Macro and the non-economist

After playing tennis with a non-economist friend yesterday, he asked me how can macro have two completely different schools of thought which seem to differ even on the basics. I told him that, at the op-ed level, macro had a lot of ideology and politics in it and there were more than two schools of thought!

He then asked how it could be the case that when people look at the same data, they don't arrive at the anything near the same conclusion. He said that it was irritating and frustrating to see constant disagreement by economists over macro issues

I told him two things.

First, there isn't really that much data! Since world war two we are working on what, our 10th business cycle?

Second, macro is largely a non-experimental science thus causation was a b*&#ch to figure out and counterfactuals were in short supply.

I also told him that op-ed level macro wasn't generally serious academic macro (though some of it is).

And he asked me what serious academic macro had done vis a vis predicting the meltdown.

I told him, "very little".

I then told him macro forecasters are like weatherpeople, the worse we do and the worse things get, the more they are in demand. I don't think he was too impressed.

I don't fault modern macro for not predicting the financial meltdown; to me thats a borderline silly complaint.

I do think though that op-ed level macro is often not doing the profession any favors in its quest to be viewed as a science.


REW said...

I think it's also tough for folks to understand that even when some economists seem to get macro outcomes correct, the timing is up for grabs (e.g., housing recession)

BadgerDave said...

"I don't fault modern macro for not predicting the financial meltdown; to me thats a borderline silly complaint."

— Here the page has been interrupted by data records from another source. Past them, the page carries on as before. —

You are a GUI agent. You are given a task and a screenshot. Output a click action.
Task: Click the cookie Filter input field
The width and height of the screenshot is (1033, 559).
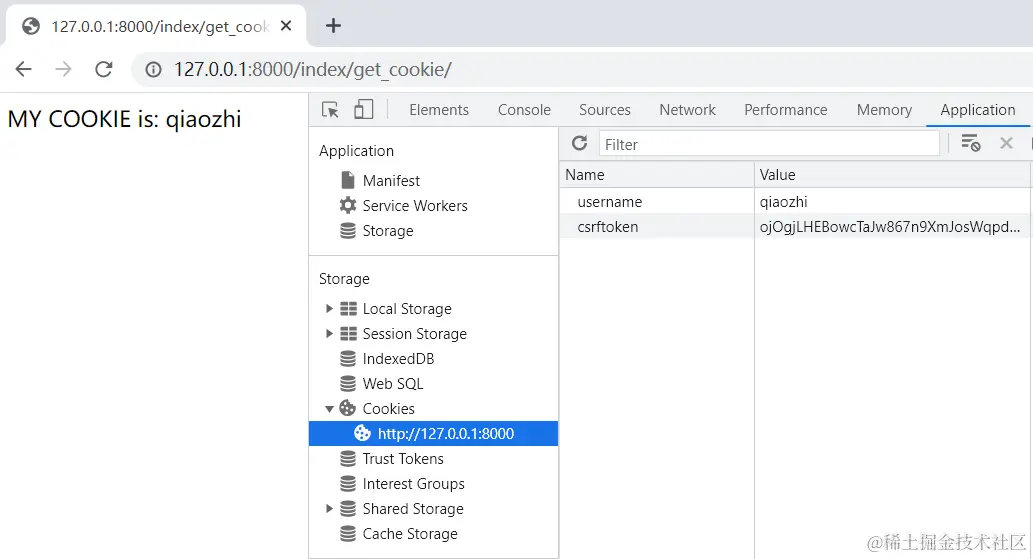768,144
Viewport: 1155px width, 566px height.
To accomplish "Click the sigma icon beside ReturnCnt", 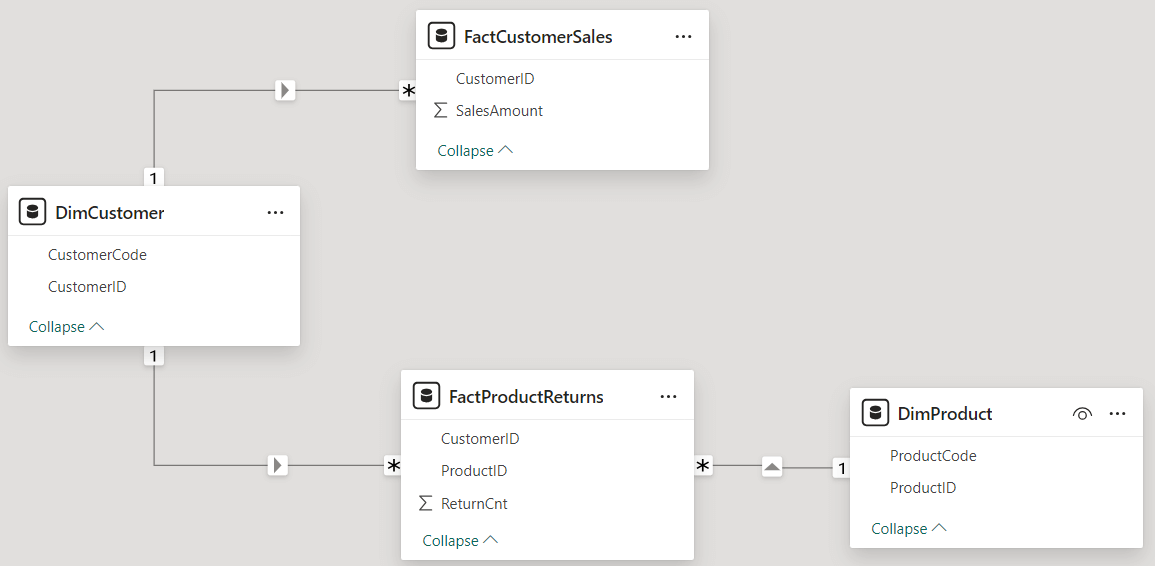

Why? What good is any method of prediction if it misses all of the big stuff? This seems like a weatherman missing an entire hurricane. It is irresponsible to make any prediction at all if you miss something this large, with people's livelihood, savings, and retirement funds at stake. That's a completely valid complaint rather than "borderline silly".

Angus said...

BD: I'd say it is much more like trying to predict an earthquake than a hurricane. People could and did predict that house prices were a bubble and could burst, but given that it had never happened before (or only once before in the 1930s) and was a result of new and exotic financial instruments, I don't see how any model could have predicted the extent of the meltdown that ensued.

Anonymous said...

I really think it is macro's desire to be considered a true science that turns people off. The idea's of economists like keynes, that we can create policy to get social justice has a lot of draw for noneconomist who don't understand that we are not able to get close to knowing all possible outcomes. I say this as an undergrad student in financial econ. My opinion is that any macroeconomist of any moral fiber should spend his working life attemping to gather as much data as possible, and stand on a soapbox screaming to the public, don't play with policy, we don't know the outcome!

Anonymous said...

But, if it were not for "playing with policy," then what would a macroeconomist do? What's the use in gathering all the data?